Cibaeños en San Cristóbal
Con rugidos ásperos, los camiones Mack rompieron la quietud de la madrugada y entraron a San Cristóbal —la Ciudad Benemérita—, estacionándose en el lugar preciso: frente a la escuela pública Juan Pablo Pina, en la Avenida Constitución, frente a frente en donde yo vivía. Allí, cansados y llenos de los polvos luminosos de Gurabo, Licey, Moca y Junumucú, vi a los cibaeños descender a las calzadas.
Los hombres, olorosos al tierno tabaco de las sabanas cibaeñas y patinados con sudores de anegados trabajos conuqueros, miraron azorados la vía recta, asfaltada y limpia de la principal calle sancristobalense y tropezaron con los primeros rayos del sol que se elevaba por Lavapiés, al sur de la ciudad.
Las mujeres, impregnadas de los hollines de mil fogones, cargaron sus hijos junto a los trapos amados y se sentaron en las cunetas a ambos lados de la avenida.
Según supe más tarde, habían salido hacia San Cristóbal al atardecer del día anterior, cuando el sol caía sobre las lomas cibaeñas y recorrieron las distancias lentamente, haciendo paradas cada sesenta o setenta kilómetros para que descansaran e hicieran sus necesidades a orillas de la carretera.
Era un verano de aquel año de los 40’s, y antes de que clareara por completo, varios soldados los introdujeron al patio de la escuela y allí pasaron lista, mientras algunos niños lloraban y otros moqueaban sus viejos catarros, mirando perplejos el cielo de aquella ciudad desconocida y preguntándose qué diablos buscaban tan lejos de casa.
El traslado se había organizado en esa fecha para aprovechar el periodo vacacional y poder utilizar la principal escuela pública de San Cristóbal.

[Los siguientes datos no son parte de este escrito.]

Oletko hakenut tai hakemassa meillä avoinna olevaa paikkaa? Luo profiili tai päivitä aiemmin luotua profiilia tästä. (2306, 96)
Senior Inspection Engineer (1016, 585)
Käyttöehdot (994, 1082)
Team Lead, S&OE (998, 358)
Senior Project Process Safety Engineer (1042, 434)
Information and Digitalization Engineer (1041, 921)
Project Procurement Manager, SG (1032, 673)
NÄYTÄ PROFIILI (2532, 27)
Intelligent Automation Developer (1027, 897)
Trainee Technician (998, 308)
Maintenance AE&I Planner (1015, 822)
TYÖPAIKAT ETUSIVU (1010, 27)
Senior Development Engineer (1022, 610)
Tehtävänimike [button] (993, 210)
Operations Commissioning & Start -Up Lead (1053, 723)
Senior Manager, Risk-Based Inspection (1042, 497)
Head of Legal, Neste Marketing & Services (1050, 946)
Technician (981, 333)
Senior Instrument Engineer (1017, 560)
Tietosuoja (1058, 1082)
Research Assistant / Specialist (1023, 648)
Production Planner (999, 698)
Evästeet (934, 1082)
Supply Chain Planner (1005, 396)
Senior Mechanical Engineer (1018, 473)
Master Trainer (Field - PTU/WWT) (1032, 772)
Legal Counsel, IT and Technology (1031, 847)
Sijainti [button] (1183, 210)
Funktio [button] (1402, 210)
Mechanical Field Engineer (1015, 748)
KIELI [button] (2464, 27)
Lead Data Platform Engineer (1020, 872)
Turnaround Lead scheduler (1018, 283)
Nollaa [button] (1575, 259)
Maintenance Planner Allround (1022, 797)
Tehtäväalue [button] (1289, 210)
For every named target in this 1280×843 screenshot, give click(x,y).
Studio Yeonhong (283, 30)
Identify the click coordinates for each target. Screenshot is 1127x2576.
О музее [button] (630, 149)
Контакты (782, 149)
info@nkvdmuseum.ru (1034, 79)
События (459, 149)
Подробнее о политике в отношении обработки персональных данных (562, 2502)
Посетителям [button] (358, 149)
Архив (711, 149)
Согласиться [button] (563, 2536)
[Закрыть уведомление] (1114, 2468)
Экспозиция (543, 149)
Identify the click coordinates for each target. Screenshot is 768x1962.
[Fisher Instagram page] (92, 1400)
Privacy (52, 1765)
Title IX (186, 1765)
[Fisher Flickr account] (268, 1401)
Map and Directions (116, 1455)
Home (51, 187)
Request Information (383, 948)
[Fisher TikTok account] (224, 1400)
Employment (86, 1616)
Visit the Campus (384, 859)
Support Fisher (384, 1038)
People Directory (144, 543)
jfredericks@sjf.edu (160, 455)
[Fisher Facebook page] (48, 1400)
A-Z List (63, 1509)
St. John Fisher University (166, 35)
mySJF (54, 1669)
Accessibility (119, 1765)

Salvo las autoridades de la ciudad, los sancristobalenses ignoraban esta intermigración ordenada por Trujillo, que procuraba blanquear —según los mentideros— la provincia. Después de pasar lista, los recién llegados fueron llevados a las aulas de la escuela, en donde se les brindó un suculento desayuno.
Y desde allí pudieron observar —a través de las ventanas— a los curiosos que rodeaban la escuela, lo que molestó al oficial del ejército que comandaba la intermigración.
—¿Qué miran?— gritó el militar desde una de las ventanas a los curiosos—. ¡Esta gente está aquí por disposición del Jefe! ¿Me oyeron? ¡Largo de aquí!
La sola mención del Jefe logró que los curiosos se marcharan a sus casas, y escuché a muchos de ellos preguntar cuáles motivos tendría Trujillo para traer a su querido pueblo a esos blanquitos que parecían campesinos.
En mañana de ese día, autoridades civiles y militares de la provincia se presentaron en la escuela y condujeron a los recién llegados hacia las casitas construidas para ellos al Oeste del hospital público y en el extremo Este de San Cristóbal.
Días después me enteré que cuando fueron alojados allí, muchos sancristobalenses criticaron la disposición de las autoridades, al considerar que aquellas casitas tan lindas habían sido levantadas para ellos, los nacidos en la bendita ciudad que parió a Trujillo.